War takes place two years after the events of Dawn of the Planet of the Apes with Caesar (Andy Serkis) and his followers still living in the Muir Woods and on guard against what remains of humanity, which here takes the form of the Alpha-Omega army under the command of the Colonel (Woody Harrelson). After the bloody clash that opens the film, Caesar begins making plans to relocate to a place that Blue Eyes (Max Lloyd-Jones) and Rocket (Terry Notary) have discovered on a reconnaissance mission, a place where they reason that humans won't follow as a desert has to be crossed to get to it. Before they can leave, the Alpha-Omega makes a second attack and afterwards Caesar, filled with a desire for vengeance, sends what remains of his tribe forward with the intention that he will go alone in a different direction and on a mission to kill the Colonel.

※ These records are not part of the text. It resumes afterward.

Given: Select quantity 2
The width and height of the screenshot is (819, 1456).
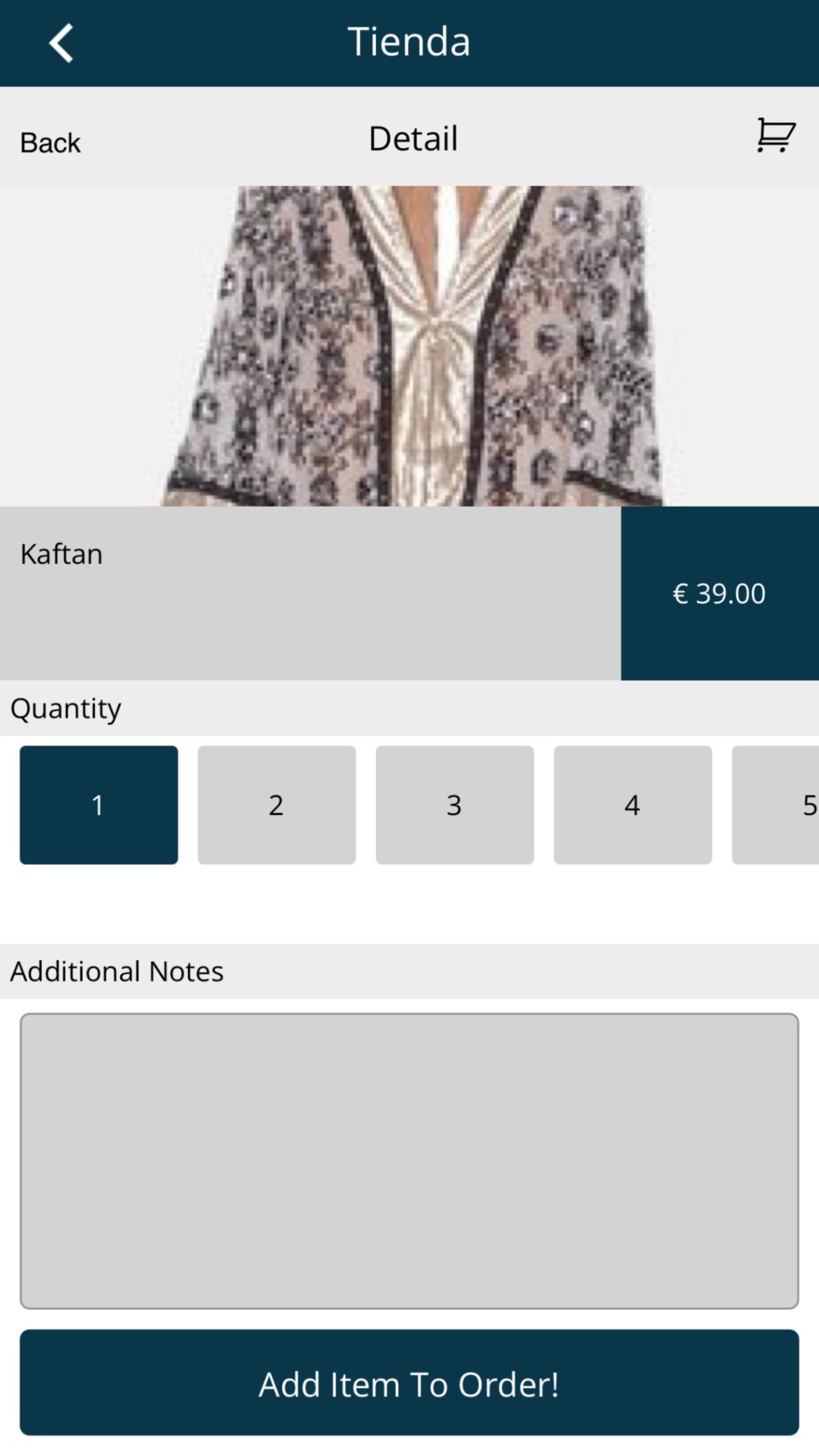Looking at the screenshot, I should click(277, 805).
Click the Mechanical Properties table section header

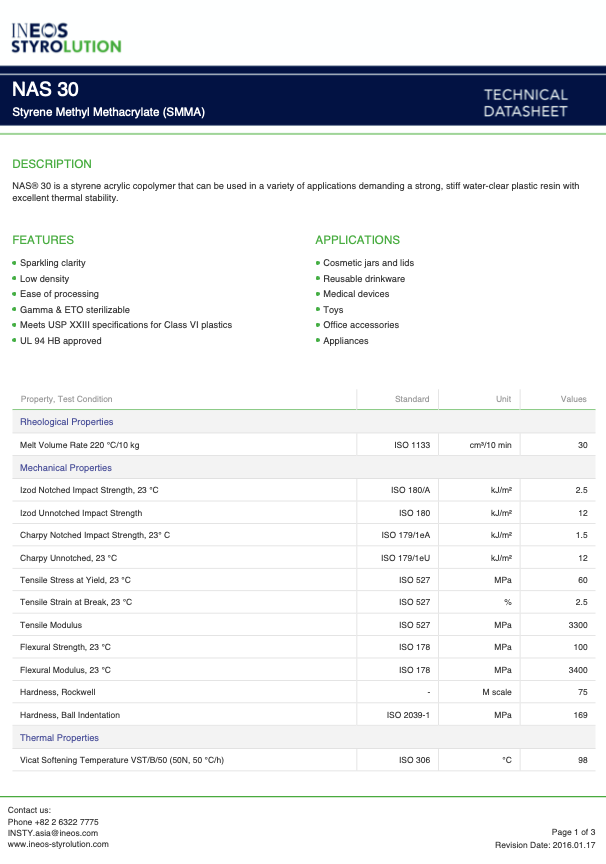coord(66,468)
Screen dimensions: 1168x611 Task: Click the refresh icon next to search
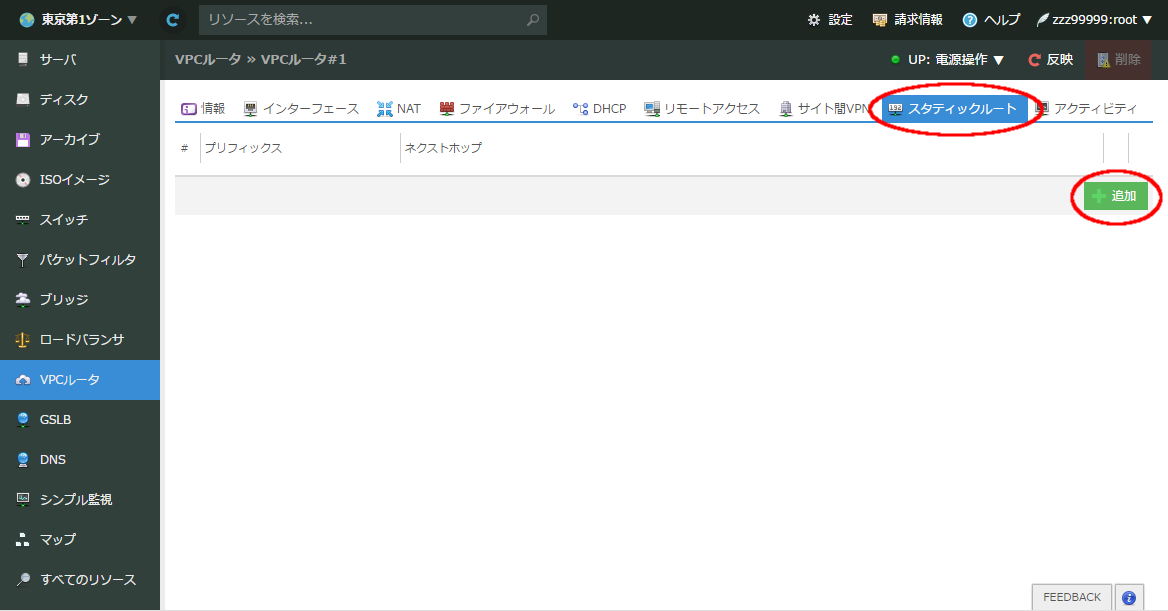pyautogui.click(x=172, y=19)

Unwilling to let their leader go into certain death, Rocket, Maurice (Karin Konoval), and Luca (Michael Adamthwaite) insist on going with him to provide backup.
Directed by Matt Reeves (who also directed Dawn), War for the Planet of the Apes uses a lot of Vietnam War iconography to set its stage, which will be no surprise to anyone who watched the trailers and saw Harrelson made up like half a Marlon Brando. In case the Apocalypse Now references were too subtle, late in the film the camera rests on a wall across which the words "APE-POCALYPSE NOW" have been scrawled, but if you're extraordinary-ape-in-a-Vietnam-allegory-ied out after Skull Island have no fear because the Vietnam imagery is just some of what War is working with. Mid-way through it becomes a western then a Holocaust movie and it ends as a Biblical epic. Reeves has a lot of tricks up his sleeve and he mixes them to pretty good effect, creating a film that is tense, often moving, and sometimes even funny (largely through the addition of Bad Ape, a former resident of the zoo played by Steve Zahn).
The effects work, as has been the case with the last two Apes films, is amazing and the strength of the film (and the series as a whole) lies in how well it's able to explore the various apes as characters and their relationships with each other, even though few of them speak (though all sign) and they're, well, animals (and they're not even really animals, at that). Where the previous two films built themselves on positive relationships between humans and apes and the idea that humans could forge a peaceful relationship with the apes, this one limits humans in both screen time and in sympathy, viewing them at their most savage, desperate, and unrootable. Almost all of the humanity to be found in the film belongs to the apes, which is a good thing because the apes are the characters we care about, having watched them across two films already, and because the technology is there to make it viable to make a 140 minute movie in which you go stretches without seeing a single person. While it's unlikely that motion capture performances will ever be able to break through to nominations in Oscar's acting categories, Serkis once again gives one of the year's best, most nuanced, and most moving performances as Caesar, and Konoval and Zahn are also great as Maurice and Bad Ape.
I liked War for the Planet of the Apes a lot, though I confess that I wasn't crazy about the ending. By that I'm not speaking of the narrative resolution, as the film ends its story in a way that's satisfying and which makes sense, on top of dispatching what remains of humanity in a way that is almost operatic in its sweep and equal parts farce and tragedy. What I mean is that the end of the final scene, though the content of it is fine, is shot in a way that felt really... cheesy to me, which in turn left me feeling like the film ended on a weak note. But, really, this accounts for maybe one minute of the film's screen time and the other 139 minutes more than make up for it. War for the Planet of the Apes might not be the most "fun" movie of the summer, but it's certainly one of the best.